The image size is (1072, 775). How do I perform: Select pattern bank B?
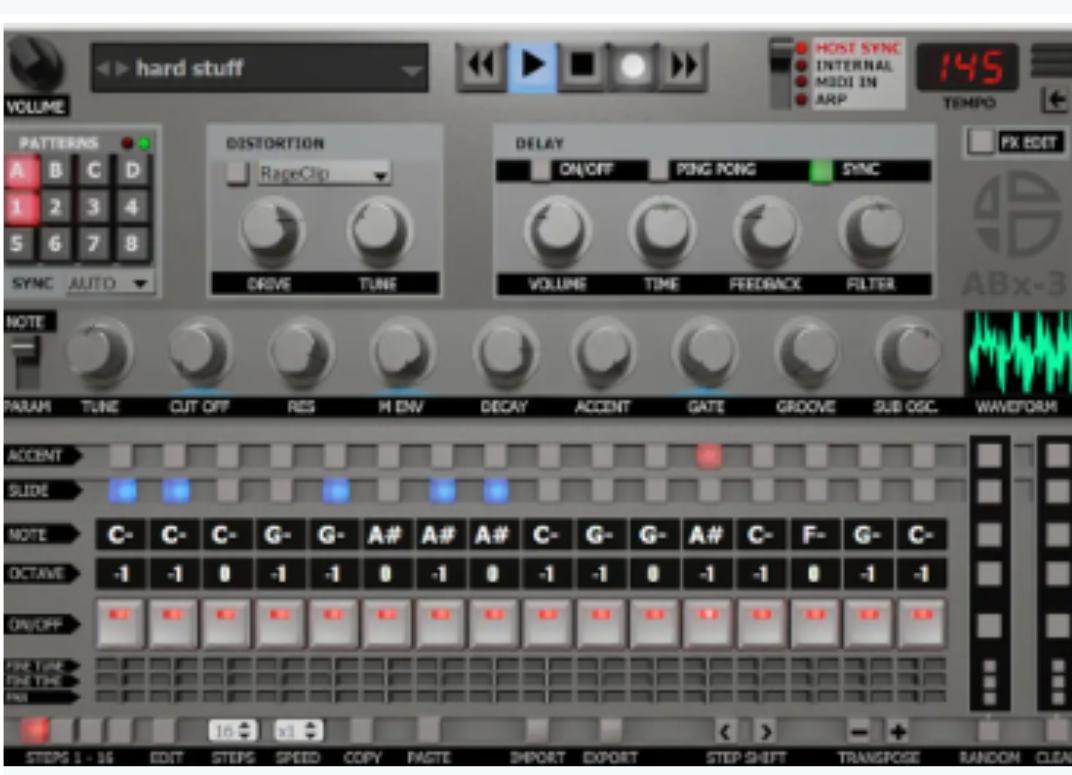coord(56,170)
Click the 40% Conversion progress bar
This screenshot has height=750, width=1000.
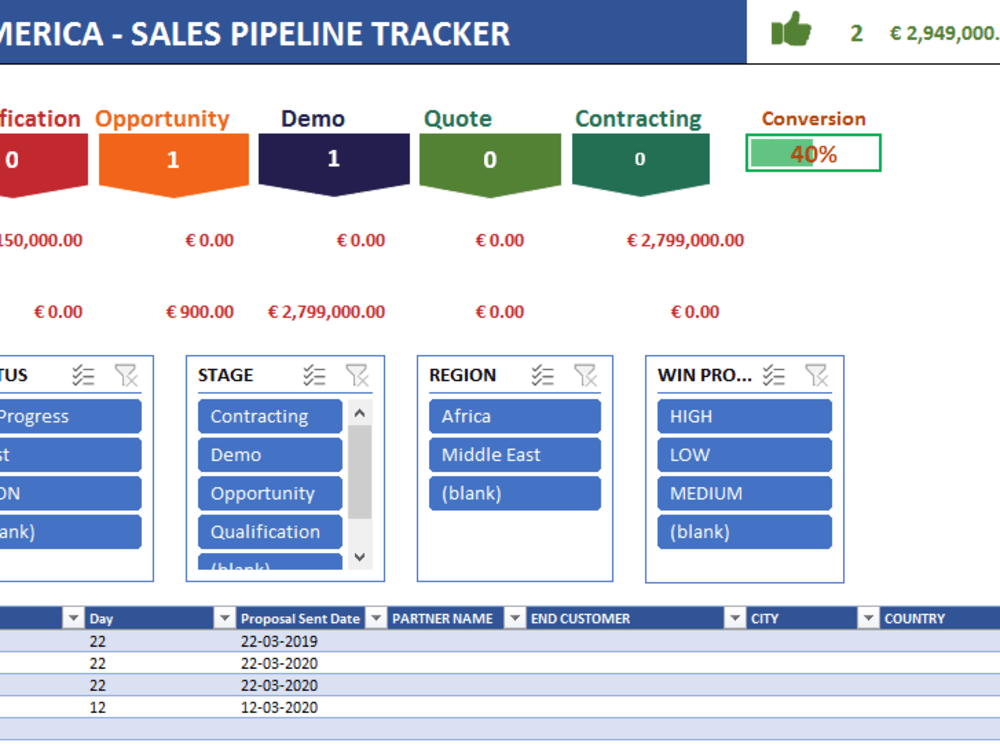[x=813, y=153]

About this exercise: The lines to copy run from the line containing "Click the 40% Conversion progress bar" through the end of the data above; copy exactly those, minus the pictures.

Response to this task:
Click the 40% Conversion progress bar
This screenshot has height=750, width=1000.
[x=813, y=153]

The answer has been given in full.